Un passage délicat, comme le seront par la suite le Golfe de Gascogne et les derniers milles en Manche. En clair, pointant à 1 700 milles de Londres ce jeudi après-midi, l’équipage de Gitana 13 devra s’accrocher et ne pas perdre patience pour atteindre son but.
Les marins possèdent une grande capacité à s’adapter sans cesse aux changements météorologiques. Mais lorsqu’arrivent les derniers milles et que « la maison » n’est plus très loin – comparativement aux 13 000 milles parcourus depuis Hong-Kong - l’envie d’en finir se fait plus pressante ! : « Ce matin, alors que les fichiers de prévisions n’étaient pas bons et que nous avancions péniblement à 10 nœuds dans un vent capricieux, je dois dire que le moral des troupes n’était pas vraiment au beau fixe … Mais depuis nous avons eu de nouveaux fichiers, plus optimistes, et la bonne humeur est de retour. Les derniers jours d’un long voyage, comme la Route du Thé, sont toujours partagés entre l’envie d’arriver et la nostalgie de rentrer.» nous confiait Lionel Lemonchois.
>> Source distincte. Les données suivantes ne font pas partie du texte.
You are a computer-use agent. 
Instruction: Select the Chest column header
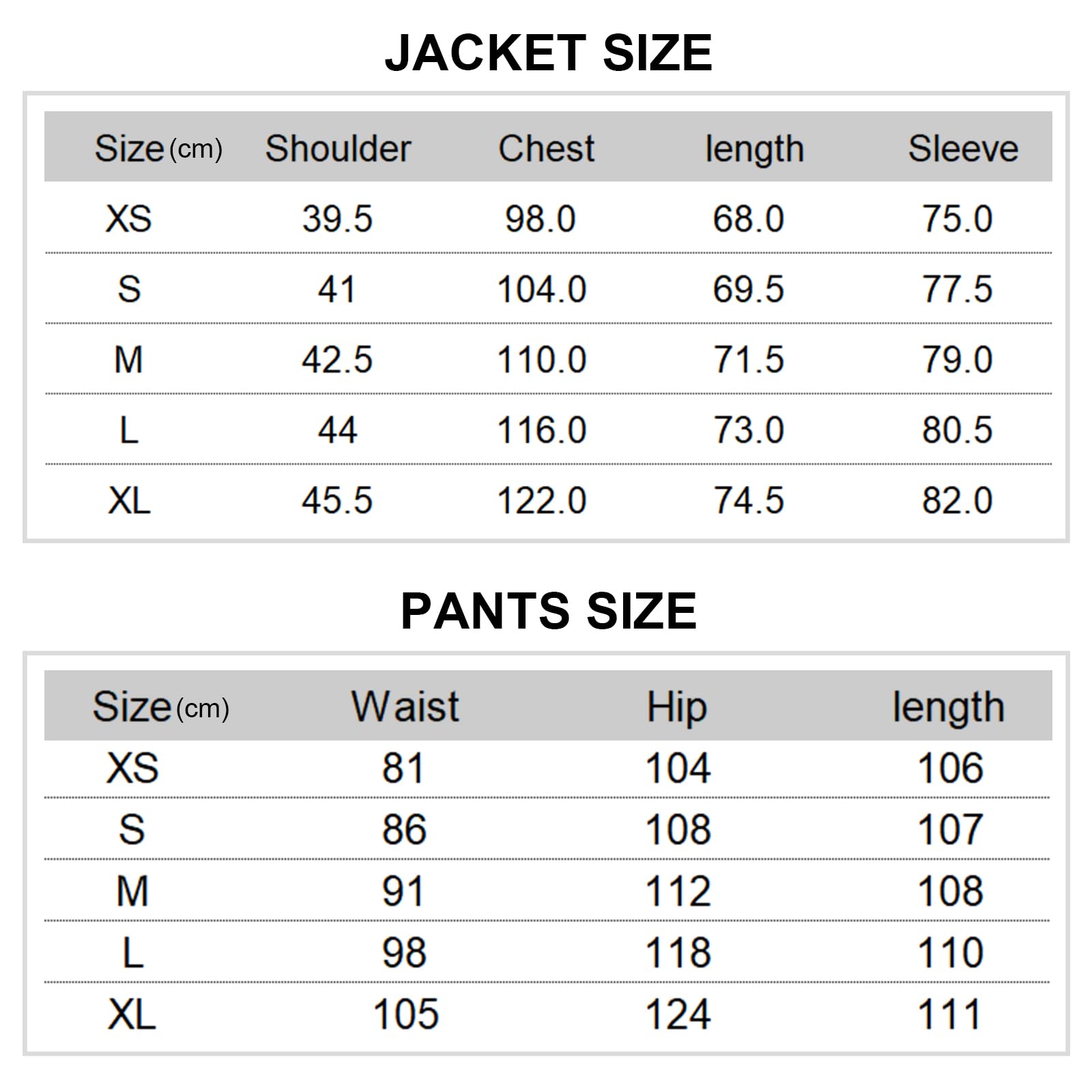[546, 149]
Côté météo, les dix marins du Gitana Team savent qu’ils peuvent compter sur le talent et la disponibilité de Sylvain Mondon pour tenter de déjouer les pièges qui se dressent sur leur route. D’ailleurs, les échanges téléphoniques et mail entre le navigateur embarqué et le routeur à terre se multiplient ces derniers temps : « Gitana 13 est, au près, en approche d’une dépression orageuse dans des vents de secteur Nord fluctuant au gré des descentes d'air froid associées. C'est pourquoi l’équipage progresse à des vitesses modérées, comprises entre 10 et 15 nœuds. Une tendance qui ne devrait pas s’arranger, voire s’amplifier, la nuit prochaine et demain matin. En effet, dans une vingtaine d’heures, le maxi-catamaran commencera la phase la plus délicate au sud de la dépression dans des vents assez faibles. Cette zone transitoire, située dans le nord-ouest immédiat des Canaries est néanmoins importante à franchir car à l'issue de ce passage les vents fraîchiront lentement au début puis rapidement ensuite, tout en s'orientant à l'Ouest puis au Sud-ouest au cours de la journée de vendredi » expliquait Sylvain Mondon avant de conclure : « Dès lors, Gitana 13 pourra glisser au portant à des vitesses supérieures à 20 nœuds, ce qui lui permettra de se rapprocher rapidement du Cap Finisterre vendredi soir et samedi» ; un changement de régime que les dix marins attendent avec impatience, tant pour l’heure ils en payent le prix fort.
Partis de Hong-Kong le 14 août dernier, Lionel Lemonchois et ses neuf équipiers ont attaqué ce jeudi matin leur sixième semaine de mer, en espérant qu’il s’agira de la dernière. Car si l’ETA (Estimated Time of Arrival) exacte est bien difficile à donner aujourd’hui, tous s’accordent sur une arrivée à l’entrée de la Tamise entre le 23 et le 25 septembre. D’ici là, le Golfe de Gascogne et la Manche les attendent, ce qui sera loin d’être une partie de plaisir : « Dès dimanche, le vent qui aura poursuivi sa rotation s’orientera au secteur Est à l'approche du Golfe de Gascogne. C'est donc à nouveau du près dans des vents soutenus d'Est à Nord-Est que devra affronter Gitana 13 pour traverser le Golfe de Gascogne et la remontée de la Manche. Les dix marins du Gitana Team enchaîneront les virements jusqu'au Pas-de-Calais. C'est donc aux prix d'efforts importants que les derniers milliers de milles seront parcourus. Nul doute que la remontée de la Tamise jusqu'à Londres à des allures portantes sera un soulagement pour tout l'équipage, même si le trafic fluvial imposera une vigilance accrue jusqu'à la cité londonienne.»